▶ **PROBLEM DETAILS**
Search the entries for the word "dialog". Copy each line in which it is found.

Stored items from a collection:
^^^^
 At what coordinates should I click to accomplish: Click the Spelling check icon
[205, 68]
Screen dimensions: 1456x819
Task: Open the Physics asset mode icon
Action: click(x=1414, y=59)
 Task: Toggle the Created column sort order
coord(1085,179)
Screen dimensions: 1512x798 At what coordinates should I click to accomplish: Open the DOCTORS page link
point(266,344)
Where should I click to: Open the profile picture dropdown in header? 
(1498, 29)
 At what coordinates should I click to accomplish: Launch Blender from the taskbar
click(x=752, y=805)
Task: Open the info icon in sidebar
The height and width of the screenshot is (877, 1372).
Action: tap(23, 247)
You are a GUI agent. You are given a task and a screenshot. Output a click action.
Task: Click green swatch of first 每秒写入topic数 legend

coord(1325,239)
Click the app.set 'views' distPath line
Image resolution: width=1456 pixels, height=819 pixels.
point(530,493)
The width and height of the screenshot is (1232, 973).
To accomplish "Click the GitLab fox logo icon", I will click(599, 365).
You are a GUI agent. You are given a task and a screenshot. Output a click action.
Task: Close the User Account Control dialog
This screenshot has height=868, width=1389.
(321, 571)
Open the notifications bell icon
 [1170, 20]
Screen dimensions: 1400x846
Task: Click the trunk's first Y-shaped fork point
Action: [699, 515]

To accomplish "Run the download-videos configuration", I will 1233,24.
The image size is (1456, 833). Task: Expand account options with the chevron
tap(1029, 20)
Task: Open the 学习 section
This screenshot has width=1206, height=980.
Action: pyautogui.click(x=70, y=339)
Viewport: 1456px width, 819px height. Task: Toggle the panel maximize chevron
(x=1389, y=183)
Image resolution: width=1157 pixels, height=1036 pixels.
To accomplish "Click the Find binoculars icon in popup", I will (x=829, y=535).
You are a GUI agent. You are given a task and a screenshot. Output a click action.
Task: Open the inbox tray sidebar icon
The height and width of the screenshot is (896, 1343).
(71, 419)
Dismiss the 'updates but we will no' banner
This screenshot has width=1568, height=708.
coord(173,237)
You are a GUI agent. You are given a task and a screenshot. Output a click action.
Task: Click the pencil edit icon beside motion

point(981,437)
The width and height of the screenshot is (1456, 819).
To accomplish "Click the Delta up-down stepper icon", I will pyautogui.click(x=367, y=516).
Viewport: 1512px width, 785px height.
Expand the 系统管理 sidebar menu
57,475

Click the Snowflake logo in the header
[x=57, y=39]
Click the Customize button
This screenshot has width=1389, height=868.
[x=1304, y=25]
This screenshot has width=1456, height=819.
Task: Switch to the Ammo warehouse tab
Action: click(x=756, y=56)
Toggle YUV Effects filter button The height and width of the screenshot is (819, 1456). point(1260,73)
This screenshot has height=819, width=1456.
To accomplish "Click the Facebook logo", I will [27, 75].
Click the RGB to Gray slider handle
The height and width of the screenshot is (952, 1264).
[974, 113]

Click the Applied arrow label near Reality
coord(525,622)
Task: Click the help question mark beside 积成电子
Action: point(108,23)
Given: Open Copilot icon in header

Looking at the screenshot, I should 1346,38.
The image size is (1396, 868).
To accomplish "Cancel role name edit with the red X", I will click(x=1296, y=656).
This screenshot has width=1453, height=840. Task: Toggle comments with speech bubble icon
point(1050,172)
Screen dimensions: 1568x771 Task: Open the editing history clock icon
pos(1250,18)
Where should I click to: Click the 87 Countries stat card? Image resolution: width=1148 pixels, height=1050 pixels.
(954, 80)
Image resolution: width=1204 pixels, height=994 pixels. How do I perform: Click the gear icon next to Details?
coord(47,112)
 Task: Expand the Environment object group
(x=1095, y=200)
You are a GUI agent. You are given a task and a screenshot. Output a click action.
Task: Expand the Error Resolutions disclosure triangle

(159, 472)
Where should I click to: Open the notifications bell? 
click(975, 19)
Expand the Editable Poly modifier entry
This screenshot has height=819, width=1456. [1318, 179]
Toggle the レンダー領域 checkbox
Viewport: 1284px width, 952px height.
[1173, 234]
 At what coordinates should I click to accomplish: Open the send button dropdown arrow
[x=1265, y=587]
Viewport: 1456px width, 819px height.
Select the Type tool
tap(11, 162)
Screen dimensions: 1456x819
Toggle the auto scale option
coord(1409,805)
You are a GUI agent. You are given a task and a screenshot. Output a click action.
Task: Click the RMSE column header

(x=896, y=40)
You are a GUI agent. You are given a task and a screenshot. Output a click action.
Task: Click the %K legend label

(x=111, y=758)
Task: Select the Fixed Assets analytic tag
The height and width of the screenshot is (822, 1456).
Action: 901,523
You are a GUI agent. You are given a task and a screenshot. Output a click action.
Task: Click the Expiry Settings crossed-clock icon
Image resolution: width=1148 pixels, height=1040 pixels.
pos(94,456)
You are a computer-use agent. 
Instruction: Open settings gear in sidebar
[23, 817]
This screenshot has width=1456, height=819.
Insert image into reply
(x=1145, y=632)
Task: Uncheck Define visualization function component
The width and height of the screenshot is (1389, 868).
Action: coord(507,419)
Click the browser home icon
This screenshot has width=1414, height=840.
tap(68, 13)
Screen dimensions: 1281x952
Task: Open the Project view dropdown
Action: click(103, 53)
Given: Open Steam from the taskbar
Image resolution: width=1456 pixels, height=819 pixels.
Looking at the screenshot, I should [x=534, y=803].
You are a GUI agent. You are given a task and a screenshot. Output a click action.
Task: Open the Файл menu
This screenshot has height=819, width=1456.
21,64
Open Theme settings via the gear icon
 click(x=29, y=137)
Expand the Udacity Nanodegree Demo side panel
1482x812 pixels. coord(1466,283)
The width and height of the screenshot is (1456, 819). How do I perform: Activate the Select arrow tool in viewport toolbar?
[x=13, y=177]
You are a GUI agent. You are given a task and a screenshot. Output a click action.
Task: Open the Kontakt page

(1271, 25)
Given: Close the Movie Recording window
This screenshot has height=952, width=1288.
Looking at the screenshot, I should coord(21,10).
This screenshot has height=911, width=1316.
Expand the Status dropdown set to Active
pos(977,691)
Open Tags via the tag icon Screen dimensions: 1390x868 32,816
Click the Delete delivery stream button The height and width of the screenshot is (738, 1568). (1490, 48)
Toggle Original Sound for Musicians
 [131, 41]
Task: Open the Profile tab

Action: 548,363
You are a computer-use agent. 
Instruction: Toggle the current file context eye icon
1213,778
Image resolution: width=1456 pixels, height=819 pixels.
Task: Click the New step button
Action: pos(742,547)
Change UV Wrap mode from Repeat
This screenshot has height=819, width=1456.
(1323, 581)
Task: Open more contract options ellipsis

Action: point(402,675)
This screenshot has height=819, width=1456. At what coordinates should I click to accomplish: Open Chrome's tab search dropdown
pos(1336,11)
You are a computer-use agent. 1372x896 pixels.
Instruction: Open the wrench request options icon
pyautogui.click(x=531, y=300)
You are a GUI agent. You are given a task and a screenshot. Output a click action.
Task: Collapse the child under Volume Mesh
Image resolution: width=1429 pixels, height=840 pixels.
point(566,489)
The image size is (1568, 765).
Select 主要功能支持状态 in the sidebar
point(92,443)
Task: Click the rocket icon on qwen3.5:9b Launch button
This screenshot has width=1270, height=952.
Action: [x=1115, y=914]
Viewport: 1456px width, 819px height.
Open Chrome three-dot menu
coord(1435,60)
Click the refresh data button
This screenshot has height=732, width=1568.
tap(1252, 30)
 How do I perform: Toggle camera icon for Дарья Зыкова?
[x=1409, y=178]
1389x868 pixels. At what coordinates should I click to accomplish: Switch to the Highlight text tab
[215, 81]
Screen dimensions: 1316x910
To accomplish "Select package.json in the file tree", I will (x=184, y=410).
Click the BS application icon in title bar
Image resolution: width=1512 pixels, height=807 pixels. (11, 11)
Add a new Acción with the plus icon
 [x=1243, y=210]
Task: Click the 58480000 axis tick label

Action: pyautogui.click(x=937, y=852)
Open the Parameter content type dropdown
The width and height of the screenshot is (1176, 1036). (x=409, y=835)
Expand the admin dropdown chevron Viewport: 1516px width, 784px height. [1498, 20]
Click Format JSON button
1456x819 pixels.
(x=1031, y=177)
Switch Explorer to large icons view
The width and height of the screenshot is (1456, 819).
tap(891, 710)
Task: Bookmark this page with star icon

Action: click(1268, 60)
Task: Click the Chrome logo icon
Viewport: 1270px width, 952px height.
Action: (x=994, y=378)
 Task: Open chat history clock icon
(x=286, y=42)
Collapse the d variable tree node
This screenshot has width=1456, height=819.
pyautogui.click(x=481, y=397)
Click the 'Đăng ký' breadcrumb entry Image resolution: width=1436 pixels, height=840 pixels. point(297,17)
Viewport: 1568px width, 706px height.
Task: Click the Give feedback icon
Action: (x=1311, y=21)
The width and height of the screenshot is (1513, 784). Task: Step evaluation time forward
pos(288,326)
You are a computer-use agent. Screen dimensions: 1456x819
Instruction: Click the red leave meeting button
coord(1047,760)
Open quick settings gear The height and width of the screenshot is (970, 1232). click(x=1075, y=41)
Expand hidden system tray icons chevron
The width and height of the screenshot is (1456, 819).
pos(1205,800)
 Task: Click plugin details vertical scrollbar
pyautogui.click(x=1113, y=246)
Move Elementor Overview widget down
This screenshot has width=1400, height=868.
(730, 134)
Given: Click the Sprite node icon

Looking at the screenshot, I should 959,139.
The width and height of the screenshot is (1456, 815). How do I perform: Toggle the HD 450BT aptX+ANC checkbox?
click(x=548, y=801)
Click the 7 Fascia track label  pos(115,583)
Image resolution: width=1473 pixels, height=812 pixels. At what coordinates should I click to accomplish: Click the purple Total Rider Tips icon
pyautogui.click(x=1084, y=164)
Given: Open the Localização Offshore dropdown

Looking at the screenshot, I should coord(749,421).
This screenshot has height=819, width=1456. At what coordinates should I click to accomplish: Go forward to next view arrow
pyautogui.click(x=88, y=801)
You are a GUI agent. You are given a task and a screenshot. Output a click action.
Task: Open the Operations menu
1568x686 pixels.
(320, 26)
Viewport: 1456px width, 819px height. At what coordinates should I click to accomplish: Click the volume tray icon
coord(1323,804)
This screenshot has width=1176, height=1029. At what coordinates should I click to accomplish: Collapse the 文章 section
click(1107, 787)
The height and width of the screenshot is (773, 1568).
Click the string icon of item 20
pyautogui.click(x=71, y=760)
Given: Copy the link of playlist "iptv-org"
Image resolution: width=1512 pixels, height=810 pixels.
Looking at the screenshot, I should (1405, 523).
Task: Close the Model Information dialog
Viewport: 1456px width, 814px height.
^^^^
▶ **RESULT FOR THIS EXERCISE**
Task: Close the User Account Control dialog
Task: Close the Model Information dialog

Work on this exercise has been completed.